We also take a technical view of the stock market, allowing us to make shorter term tactical decisions: When to invest cash and when to hold cash. In December we increased our allocation to cash and began to hold year end distributions, dividends and interest rather than reinvesting.

We had a plan, and each of these business cycle and tactical adjustments has had a positive impact by protecting assets as the stock markets around the world have declined.

An ever-changing dynamic… Up one day and down the next!

These days, markets seem to be moving on three data points: Coronavirus headlines, the oil and interest rate collapse, and what fiscal stimulus government and/or central banks will be implementing. There are likely more concerns yet to reach the headlines: Challenges to State and Local tax collections and thus the municipal bond markets, etc.

The average bear market removes about 36% from the S&P 500 and lasts for about seven months, according to Dow Jones Market Data. For perspective, the S&P 500 is down about 25% since February 20 th . It will be interesting to see if this will be an ‘average’ event.

To parrot our previous posts, we believe the consumer remains the key to continued growth for the US economy. Early in March we made the comment, “If the consumer reacts to coronavirus as if it is a short-term problem; and continues spending, we believe it’s possible for the stock markets and economy to rebound. If however, the consumer views coronavirus as a life changing event, this could lead to the next recession.”

As time continues to progress, it seems to us, the consumer is losing the ability to control whether or not to spend (and keep the economy going.) Entire countries are now closed for businesses, and every day more events, conferences and meetings are being canceled. On the surface this doesn’t look good, but there are positives. Interest rates are at record lows and providing an opportunity for debt/mortgage refinance, the low price of oil is reducing the cost of fuel (assuming we are going anywhere) and if the consumer can’t go out, delivery and online shopping are real alternatives.
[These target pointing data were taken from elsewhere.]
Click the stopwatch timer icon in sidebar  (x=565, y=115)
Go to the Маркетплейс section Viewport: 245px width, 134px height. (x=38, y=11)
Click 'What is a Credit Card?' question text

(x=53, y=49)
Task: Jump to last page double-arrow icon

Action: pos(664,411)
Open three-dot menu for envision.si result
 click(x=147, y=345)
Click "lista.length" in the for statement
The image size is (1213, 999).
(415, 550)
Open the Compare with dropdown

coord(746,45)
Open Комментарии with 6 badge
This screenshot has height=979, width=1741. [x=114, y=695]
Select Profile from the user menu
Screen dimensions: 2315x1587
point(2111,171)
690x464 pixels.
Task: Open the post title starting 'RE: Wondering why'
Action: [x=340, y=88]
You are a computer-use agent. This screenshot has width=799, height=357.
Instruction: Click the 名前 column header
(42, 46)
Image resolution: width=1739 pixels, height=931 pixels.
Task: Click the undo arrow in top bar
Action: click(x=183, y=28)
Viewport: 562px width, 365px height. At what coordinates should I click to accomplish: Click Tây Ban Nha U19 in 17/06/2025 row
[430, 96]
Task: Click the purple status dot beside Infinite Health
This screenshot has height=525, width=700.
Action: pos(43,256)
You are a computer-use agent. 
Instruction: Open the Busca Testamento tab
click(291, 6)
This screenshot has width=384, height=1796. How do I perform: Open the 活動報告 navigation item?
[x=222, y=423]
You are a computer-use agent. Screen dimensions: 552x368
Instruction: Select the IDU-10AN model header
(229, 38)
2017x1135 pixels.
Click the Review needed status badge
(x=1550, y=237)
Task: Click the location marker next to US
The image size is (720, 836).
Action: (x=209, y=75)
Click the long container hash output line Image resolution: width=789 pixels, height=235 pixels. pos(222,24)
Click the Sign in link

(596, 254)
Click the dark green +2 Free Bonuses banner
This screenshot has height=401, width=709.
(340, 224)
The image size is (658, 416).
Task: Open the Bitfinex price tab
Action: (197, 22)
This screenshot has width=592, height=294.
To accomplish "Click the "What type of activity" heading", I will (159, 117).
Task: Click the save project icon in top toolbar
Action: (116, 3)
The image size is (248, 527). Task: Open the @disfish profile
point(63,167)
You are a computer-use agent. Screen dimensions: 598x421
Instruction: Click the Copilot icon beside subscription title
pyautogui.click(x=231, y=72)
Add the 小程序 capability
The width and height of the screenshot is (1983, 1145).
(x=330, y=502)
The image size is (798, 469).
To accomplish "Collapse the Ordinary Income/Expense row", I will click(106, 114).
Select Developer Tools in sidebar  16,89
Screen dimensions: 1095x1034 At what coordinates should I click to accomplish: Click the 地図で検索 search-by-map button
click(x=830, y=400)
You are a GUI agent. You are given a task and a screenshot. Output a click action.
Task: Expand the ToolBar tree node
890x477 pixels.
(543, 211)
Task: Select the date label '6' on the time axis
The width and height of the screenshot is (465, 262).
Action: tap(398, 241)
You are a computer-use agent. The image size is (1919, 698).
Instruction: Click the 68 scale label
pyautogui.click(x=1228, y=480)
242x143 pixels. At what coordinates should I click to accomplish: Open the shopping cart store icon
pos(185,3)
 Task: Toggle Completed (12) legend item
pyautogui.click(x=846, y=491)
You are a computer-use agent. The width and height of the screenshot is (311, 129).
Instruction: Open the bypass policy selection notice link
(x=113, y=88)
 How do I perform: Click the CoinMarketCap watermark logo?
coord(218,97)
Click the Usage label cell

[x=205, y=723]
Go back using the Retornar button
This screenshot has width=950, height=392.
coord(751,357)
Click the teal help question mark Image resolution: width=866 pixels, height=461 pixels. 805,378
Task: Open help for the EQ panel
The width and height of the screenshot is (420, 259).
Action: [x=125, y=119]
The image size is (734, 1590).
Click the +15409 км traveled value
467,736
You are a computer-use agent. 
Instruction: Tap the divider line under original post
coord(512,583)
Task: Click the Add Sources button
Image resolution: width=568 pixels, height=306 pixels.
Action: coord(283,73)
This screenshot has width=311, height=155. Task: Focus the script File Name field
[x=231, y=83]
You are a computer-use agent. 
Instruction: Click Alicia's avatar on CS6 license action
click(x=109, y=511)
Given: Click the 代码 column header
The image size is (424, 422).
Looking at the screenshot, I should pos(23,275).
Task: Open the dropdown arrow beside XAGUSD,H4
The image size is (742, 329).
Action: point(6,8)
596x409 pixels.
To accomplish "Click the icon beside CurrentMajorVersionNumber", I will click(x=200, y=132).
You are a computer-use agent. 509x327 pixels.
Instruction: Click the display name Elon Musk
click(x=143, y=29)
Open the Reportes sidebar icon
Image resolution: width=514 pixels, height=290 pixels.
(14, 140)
While looking somewhat neurotic in the short term, the investment markets are fairly efficient at positioning for the future. The forecast of lower or no growth means sideways markets – where this started. The forecast for negative growth (recession) often means negative returns. We think it’s probable economies like China, Germany and Italy will officially register 2 quarters of negative GDP growth, triggering an official recession. It’s also possible we could see the same here in the US if enough of us stay home. If we do stay home, and as the seemingly 3-month coronavirus trend ends, we will likely have extra money in our bank accounts which could lead to a much shorter and milder recession than we saw in 2008-2009.

We will continue to implement our plan!

Beyond positioning assets for the economic cycle and tactical cash, when the markets are declining, before we implement a material strategy change, we generally wait until we have a period of time in the markets without a new low. With the recent volatility, it is likely we will continue in our current defensive position. This was the process we used in 2008-2009 and most recently in Q4 2018. Again, with algorithms and computer trading leading to big / fast moves, this strategy will likely not let us catch the exact bottom, but if the market falls further, it also means, as the saying goes, we didn’t ‘ catch a falling knife.’

These record setting days of volatility and uncertainty are part of the world we live in today. We have a logical plan we believe will be able to produce a more consistent rate of return over full economic cycles: The focus for the Buttonwood Investment Policy Committee (IPC). And with a more consistent rate of return, you will have a smoother financial ride through life.

If you have specific questions about our strategy, please let us know and we will review specifics at our next meeting. And while we don’t recommend fixating on short term market fluctuations, if you would like to check specific performance of your investments, our Buttonwood Portal is available 24/7/365, or you can contact us and we can provide reports specific to your questions and life.

Enjoy friends, family and these early Spring days – even if events are cancelled and you are quarantined in your back yard!